Precisamos de uma sociedade “educógena”
Por: em
A expressão
famílias educógenas foi utilizada pela primeira vez por Jean Floud, em 1961, no
texto “Social Class Factors in Educational Achievement”, editado pela OCDE. A
meu conhecimento, o único pesquisador brasileiro a fazer menção a ela é CASTRO
(1976) que a define como famílias que se caracterizam por oferecer
certo tipo de ambiente familiar favorável à educação (p. 73). Esse autor reconhece, entretanto, o
caráter vago dessa noção no texto original da OCDE, mas ressalta a conclusão da
autora inglesa de que esse tipo de família vai de tornando mais freqüente
conforme se sobe na escala social.
NOGUEIRA, Maria Alice. A categoria “família” na pesquisa
em sociologia da educação: notas preliminares sobre um processo de
desenvolvimento. Revista
Inter-Legere, v. 1, n. 9, 2013. (pagina 157).
Por causa da constatação de que o perfil educógeno das
famílias (o qual apresenta alta correlação com a renda, mas não dependente
dela, como se vê acima) pode ter um efeito no desempenho dos alunos para além
das escolas, as provas padronizadas costumam submeter os alunos que as
respondem a questionários de cunho sociológico para identificar este componente
(família educógena) e separá-lo do efeito da escola.
Isso se dá para que possa ser feita uma avaliação mais
justa das escolas e da diferenciação entre elas, inclusive nos famosos
rankings. Portanto, é importante conhecer o perfil de seus alunos. Quanto mais
famílias educógenas em uma escola, maior a chance de um desempenho médio mais
alto, pois mais famílias dão sua contribuição material e comportamental para o
sucesso acadêmico de seus filhos.
É por isso, por exemplo, que o Inep divulga o ENEM por
escola por faixas de Nível Sócio Econômico (NSE).
Mas para se determinar isso em larga escala, foi preciso
traduzir essa percepção em perguntas de questionário. As provas padronizadas no
Brasil também adotam essa prática, embora sejam mais concentradas em avaliar a
renda do que a prática educógena ou anti-educógena das famílias.
Resolvi usar os questionários do Pisa, que acho mais
abrangentes e lógicos para esse propósito, e fazer uma comparação.

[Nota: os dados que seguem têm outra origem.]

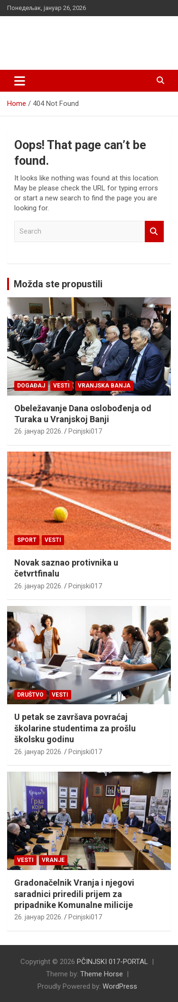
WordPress (120, 986)
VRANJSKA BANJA (104, 385)
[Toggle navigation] (19, 81)
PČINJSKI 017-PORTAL (80, 33)
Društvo (30, 694)
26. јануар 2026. (38, 431)
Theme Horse (101, 974)
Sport (27, 540)
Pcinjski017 (85, 431)
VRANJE (53, 860)
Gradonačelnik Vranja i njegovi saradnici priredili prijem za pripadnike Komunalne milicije (74, 894)
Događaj (31, 385)
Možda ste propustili (58, 284)
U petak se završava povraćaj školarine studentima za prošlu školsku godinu (75, 728)
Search (154, 231)
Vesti (61, 385)
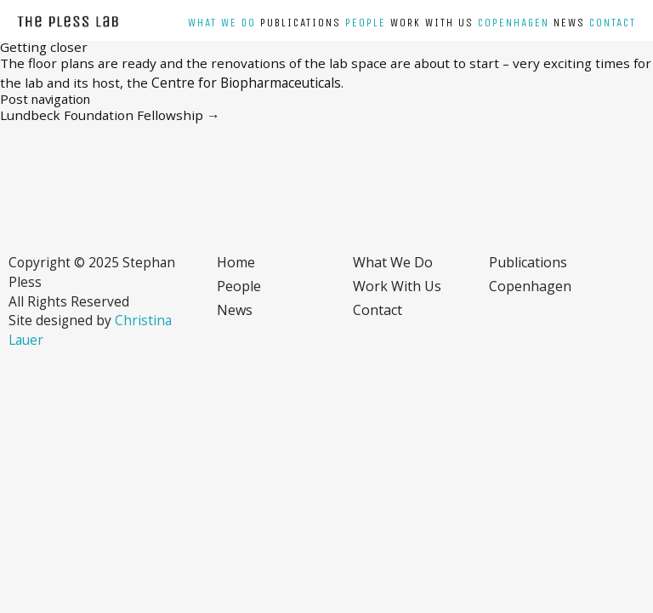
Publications (300, 23)
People (365, 23)
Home (236, 262)
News (569, 23)
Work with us (432, 23)
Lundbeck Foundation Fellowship (110, 114)
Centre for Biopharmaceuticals (244, 82)
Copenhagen (513, 23)
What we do (222, 23)
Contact (612, 23)
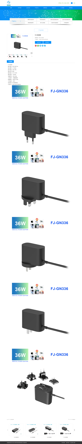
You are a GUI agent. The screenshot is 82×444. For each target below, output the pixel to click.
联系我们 (71, 7)
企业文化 (28, 7)
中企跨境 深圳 (72, 442)
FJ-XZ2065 (32, 437)
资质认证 (54, 7)
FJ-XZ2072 (16, 437)
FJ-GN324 (73, 419)
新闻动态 (45, 7)
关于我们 (19, 7)
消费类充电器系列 (31, 19)
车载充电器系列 (42, 19)
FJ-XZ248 (49, 437)
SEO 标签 (63, 442)
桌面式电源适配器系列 (66, 19)
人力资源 (62, 7)
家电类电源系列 (30, 22)
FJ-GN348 (12, 419)
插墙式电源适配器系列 (54, 19)
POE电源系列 (66, 22)
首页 (11, 7)
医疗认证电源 (42, 22)
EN (74, 3)
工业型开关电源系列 (54, 22)
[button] (74, 430)
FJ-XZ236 (66, 437)
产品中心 (37, 7)
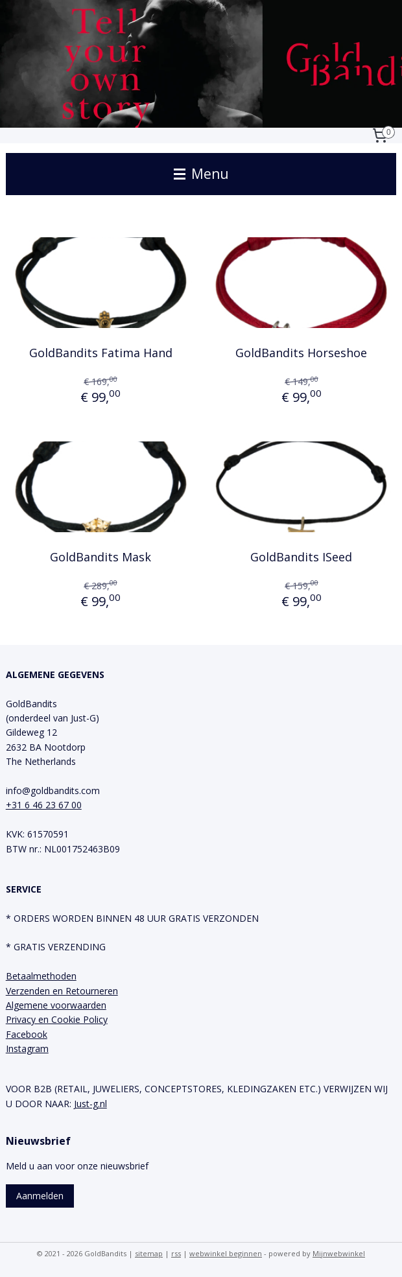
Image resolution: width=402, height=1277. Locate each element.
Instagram (27, 1048)
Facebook (26, 1034)
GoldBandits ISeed (301, 557)
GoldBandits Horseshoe (301, 352)
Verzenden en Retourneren (62, 991)
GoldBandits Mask (100, 557)
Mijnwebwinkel (339, 1253)
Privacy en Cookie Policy (57, 1019)
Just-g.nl (90, 1103)
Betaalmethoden (41, 976)
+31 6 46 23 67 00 (44, 805)
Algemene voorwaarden (56, 1005)
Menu (201, 174)
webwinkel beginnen (225, 1253)
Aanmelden (40, 1195)
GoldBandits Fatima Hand (100, 352)
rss (176, 1253)
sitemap (149, 1253)
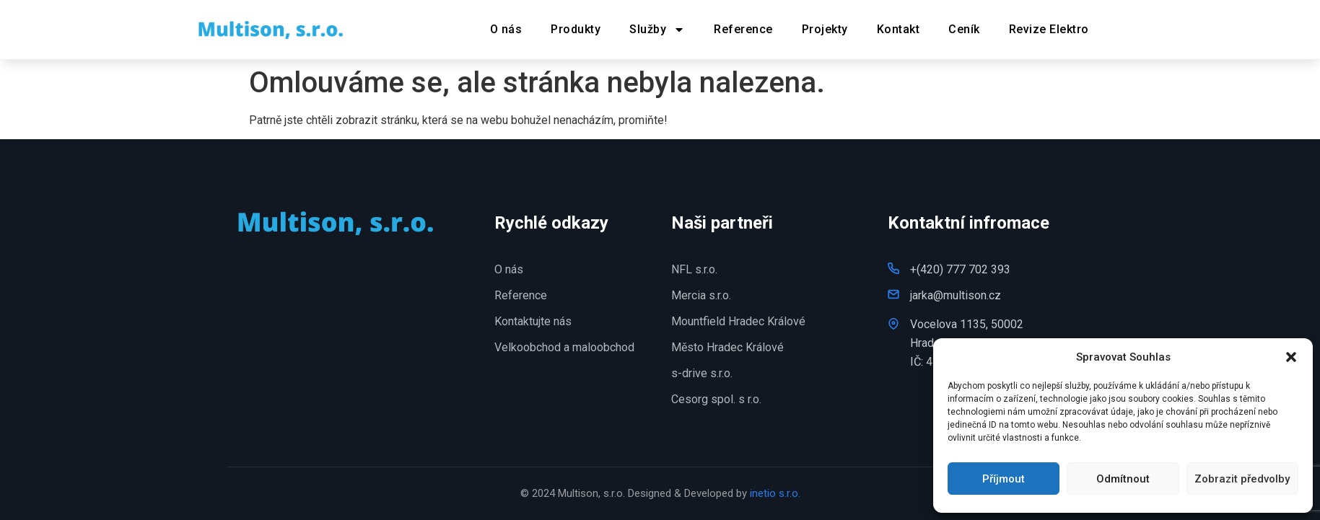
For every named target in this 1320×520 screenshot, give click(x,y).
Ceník (964, 29)
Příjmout (1003, 478)
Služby (657, 30)
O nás (506, 29)
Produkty (575, 29)
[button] (1291, 357)
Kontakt (898, 29)
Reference (743, 29)
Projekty (825, 29)
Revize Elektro (1049, 29)
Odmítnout (1123, 478)
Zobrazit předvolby (1242, 478)
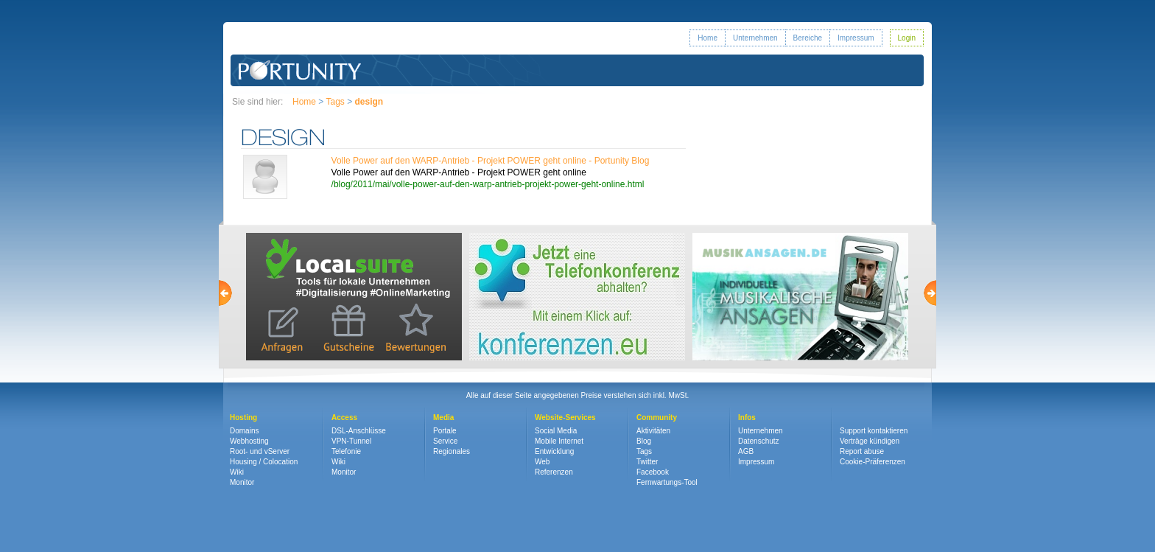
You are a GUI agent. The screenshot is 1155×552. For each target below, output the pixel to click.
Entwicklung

Em primeiro
lugar então, vamos ver o que é que o pessoal do Pisa resolveu perguntar aos
participantes do exame, para além dos itens de conforto e conexão com o mundo
que são mais comuns nos questionários brasileiros, com foco maior na
determinação da renda das famílias:
Próprio quarto
Software educacional
Internet
Dicionário
Lugar tranquilo para estudar
Escrivaninha
Livros de texto
Literatura clássica
Poesia
Obras de arte
Quantos livros em casa
Instrumentos musicais
Software educacional
Internet
Dicionário
Lugar tranquilo para estudar
Escrivaninha
Livros de texto
Literatura clássica
Poesia
Obras de arte
Quantos livros em casa
Instrumentos musicais
Fiz uma comparação entre países da Europa e América do
Norte e os da América Latina participantes do Pisa e reforcei o que já
esperava: os alunos de países desenvolvidos contam com domicílios muito melhor
preparados para o bom desempenho escolar que os da América Latina. Todos esses
itens estão relacionados a enormes diferenças de desempenho quando o aluno
responde sim ou não sobre tê-los à disposição em casa. O que faz mais diferença
é a quantidade de livros em casa: a diferença em ter poucos (0-15) e mais de
500 livros. Nos países da Europa e América do Norte a diferença é entre os dois
extremos é da ordem de 100 pontos, na América Latina é bem menor, em particular no
Brasil e no México, assim como é menor a proporção de famílias com muitos livros
em casa, de acordo com a resposta dos alunos. É possível que famílias de renda
mais alta até tenham livros em casa, mas os alunos não os lêem!
Não é só uma questão de renda, mas de cultura e
valorização de hábitos acadêmicos. As famílias brasileiras precisam mudar de
hábitos para poderem esperar mais de seus filhos do ponto de vista acadêmico e
também para poderem exigir mais do governo!